Massachusetts General Hospital Institute of Health Professions, Boston, MA USA.
Med Sci Educ. 2022 Nov 25;33(1):63-72. doi: 10.1007/s40670-022-01697-5. eCollection 2023 Feb.
Medical students enter clerkships with the requisite biomedical science knowledge to engage in supervised patient care. While poised to apply this knowledge, students face the cognitive challenge of transfer: applying knowledge learned in one context (i.e., preclinical classroom) to solve problems in a different context (i.e., patients in the clinic). To help students navigate this challenge, a structured reflection exercise was developed using Kolb's experiential learning cycle as an organizing framework. Students selected a patient encounter (concrete experience), wrote and addressed biomedical science learning objectives related to the care of the patient (reflective observation), reflected on how addressing the learning objectives influenced patient care (abstract conceptualization), and described their attending engaging in a similar process (active experimentation). A directed content analysis of students' written reflections revealed that most students wrote clinical science learning objectives in addition to biomedical science learning objectives. When viewed through the lenses of knowledge encapsulation theory and illness script theory, some students recognized knowledge encapsulation as a process beginning to occur in their own approach and their attendings' approach to clinical reasoning. Students readily applied their biomedical science knowledge to explain the pathophysiologic basis of disease (fault illness script domain) and signs and symptoms (consequence illness script domain), with fewer addressing predisposing conditions (enabling conditions illness script domain). Instances in which students observed their attending applying biomedical science knowledge were rare. Implications for using structured reflective writing as a tool to facilitate student application of their biomedical science knowledge in clerkships are discussed.
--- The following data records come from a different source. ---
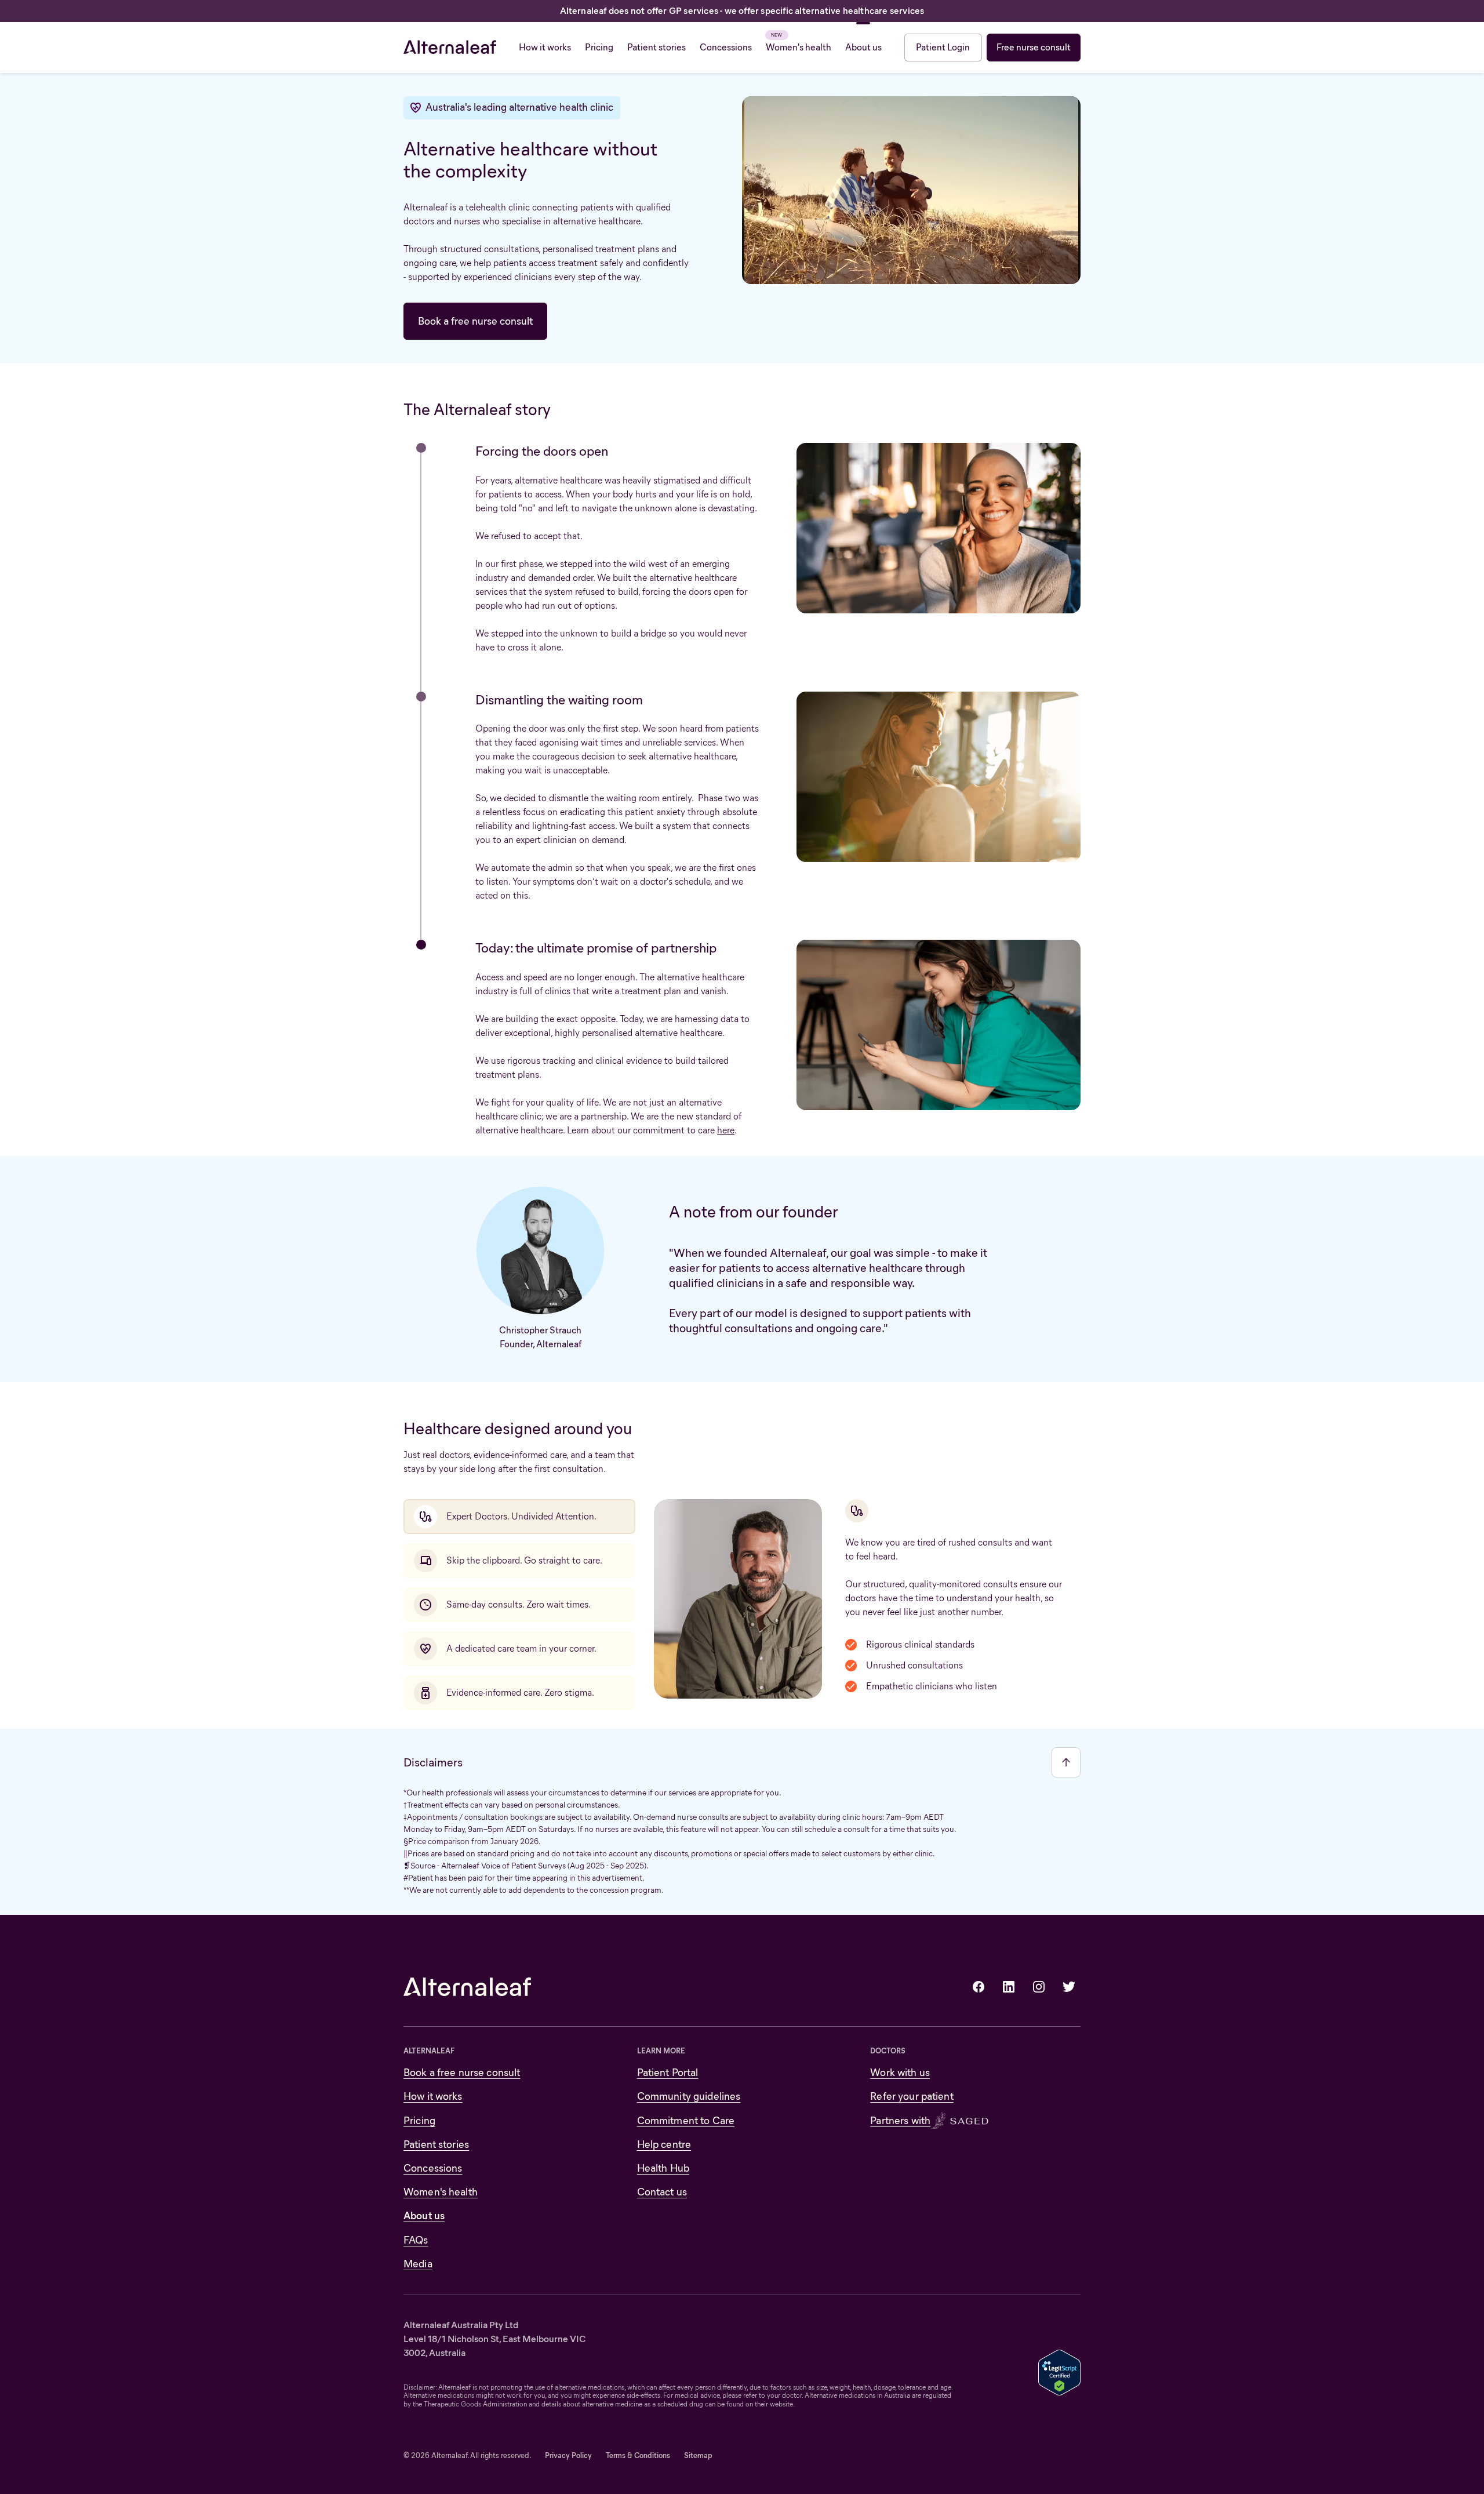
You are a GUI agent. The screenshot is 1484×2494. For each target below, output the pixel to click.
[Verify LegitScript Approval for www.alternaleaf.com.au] (1059, 2371)
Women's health (440, 2192)
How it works (433, 2096)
The online version contains supplementary material available at 10.1007/s40670-022-01697-5.
医学生带着必要的生物医学科学知识进入临床实习,以参与有监督的患者护理工作。虽然学生们准备好应用这些知识,但他们面临着知识迁移的认知挑战:将在一种情境(即临床前课堂)中学到的知识应用于解决不同情境(即临床中的患者)中的问题。为了帮助学生应对这一挑战,我们以科尔布的体验式学习循环为组织框架,开发了一种结构化反思练习。学生选择一次患者接触经历(具体体验),撰写并阐述与患者护理相关的生物医学科学学习目标(反思观察),思考实现这些学习目标如何影响患者护理(抽象概念化),并描述他们的带教老师如何参与类似的过程(主动实践)。对学生书面反思的定向内容分析表明,大多数学生除了撰写生物医学科学学习目标外,还撰写了临床科学学习目标。从知识封装理论和疾病脚本理论的角度来看,一些学生认识到知识封装是一个在他们自己以及带教老师的临床推理方法中开始出现的过程。学生们很容易应用他们的生物医学科学知识来解释疾病的病理生理基础(错误疾病脚本领域)和体征及症状(后果疾病脚本领域),而涉及易感因素(促成条件疾病脚本领域)的则较少。学生观察到带教老师应用生物医学科学知识的情况很少见。本文讨论了使用结构化反思写作作为一种工具来促进学生在临床实习中应用其生物医学科学知识的意义。
在线版本包含可在10.1007/s40670-022-01697-5获取的补充材料。